While Games for Change has long championed serious games across multiple platforms — including mobile, console, and even virtual reality devices — Pollack said that the drive to engage properly with tabletop experiences is the result of a grassroots effort.
“There was so much community demand for this,” Pollack said. “We felt that at this time we wanted to celebrate that. And there were just so many exciting projects coming in, and Kickstarter has been giving a life to so many amazing ideas, and it was coming in so many directions that we said this is the year that we want to acknowledge it and start really building the community within Games for Change to embrace this culture and this type of game experience.”
Another major driving factor, she said, was the work of its major financial partners — including tabletop giant Hasbro, which publishes many different board games as well as Dungeons & Dragons and Magic: The Gathering.
“They’ve [been] becoming more involved in our community,” Pollack said, including the Rhode Island-based gaming giant alongside partner organizations like Niantic (Pokémon Go), Epic Games (Fortnite), and Riot Games (League of Legends). “They’re seeing the potential of, in their sense, big brands and big games having the opportunity to drive impact. And so they started becoming part of our youth programming. [...] So having [this demand for recognition] come from different directions really made us feel like that was the moment.”
The nominees for the inaugural 2023 Best Board or Tabletop Game for Impact, with descriptions provided by Games for Change, are:
Solarpunk Futures by Solarpunk Surf Club, United States
“An artist’s game for collaborative utopian visioning, working in (and against) the conventions of tabletop role-playing, whereby players use backcasting and modified consensus to collectively ‘remember’ the stories of how their ancestors built a social-ecological utopia.”
Shasn: Azadi by Abhishek Lamba and Zain Memon, India
“A semi-cooperative political strategy board game where players play as revolutionaries, trying to free their country from the grips of tyrannical imperial power.
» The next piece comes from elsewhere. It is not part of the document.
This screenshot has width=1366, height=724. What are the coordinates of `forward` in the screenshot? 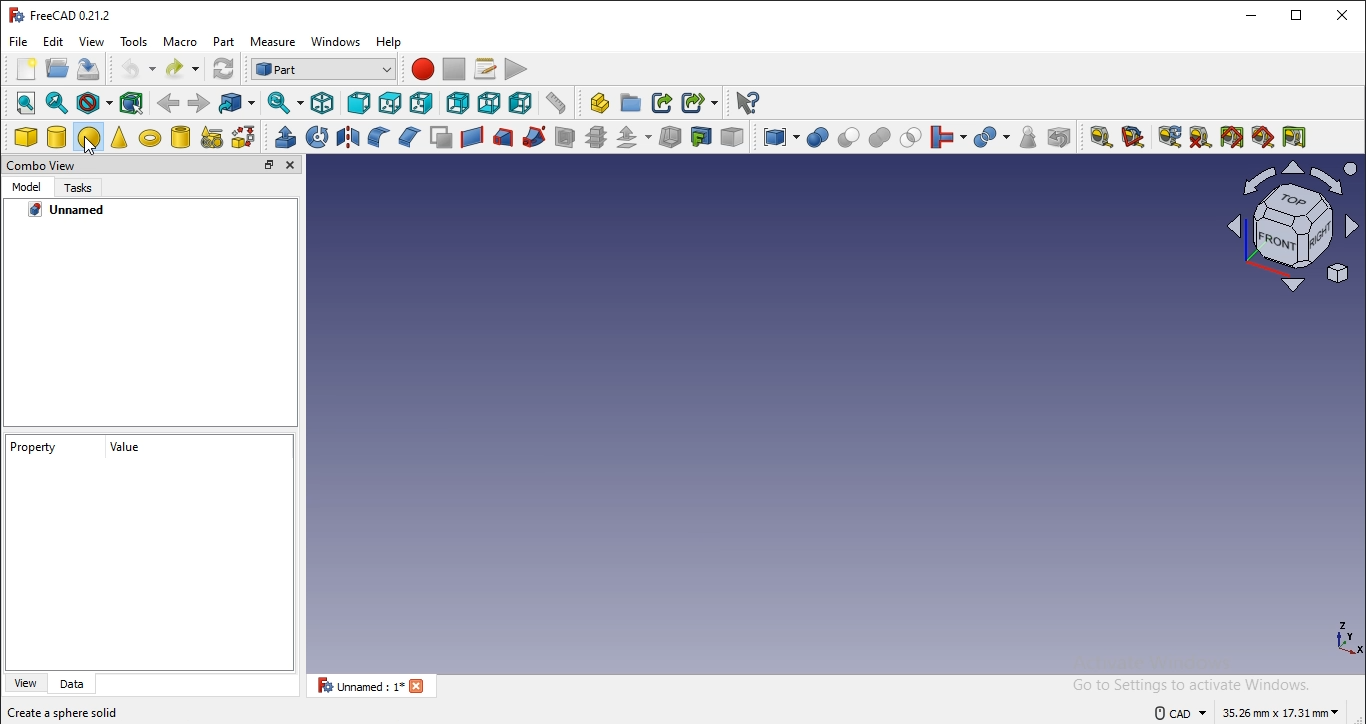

If they succeed, only one will emerge as the leader of the new nation.”
El Viaje de las y los Guardianes (Journey of the Guardians) by Creatura Estudio, Columbia
“A children’s board game about exercising empathy through play to bridge differences among students from different backgrounds. Through carefully constructed challenges, students reflect on their own cultural experiences.”
#ForYou: A Game About Algorithms by MediaSmarts, Canada
“A card-based pattern-matching game that helps youth aged 13 to 18 understand the role that algorithms play in their online and offline lives and the value of their personal information to companies that use those algorithms.”
In addition to the awards ceremony, which takes place on July 19 at 7 p.m. EDT, Games for Change will also convene a formal discussion at the United Nations where industry leaders will consider the U.N. Sustainable Development Goals.
“Sustainability seems to cover a very broad spectrum of issues,” Pollack said. “It involves economic development, it involves peace and security, equity and diversity, and of course climate and the environment.
“We expect to have over a dozen U.N. agencies in the same room with the game industry: AAA studios from Xbox to EA, to companies like YouTube Gaming, and we have DrLupo coming from the streamer community [as well]. We really want to both show the UN and the not-for-profit sector that supports the Sustainable Development Goals all the possibilities that can be made real using games in so many different contexts, and [at] the same time inform the games industry about the needs that the U.N. and others have and how we can help forge those relationships and collaborations.”
The Games for Change festival runs from July 18 through 20, and portions will be livestreamed. Tickets are also available for those who would like to attend in person. Additionally, these four tabletop games will also be made available alongside the organization’s arcade of more than 275 titles on its website.
“I hope this is the beginning of a lot more interest from the tabletop and board game community to participate in next year’s awards,” Pollack said. Submissions for the 2024 awards are expected to open in November or December, but she also hinted at additional opportunities in tabletop game design in the short term.
“We’ve run a game design program for the past nine years in the U.S.,” Pollack added. “It’s a very successful program with middle and high school students, and we want to expand that into tabletop games as well.”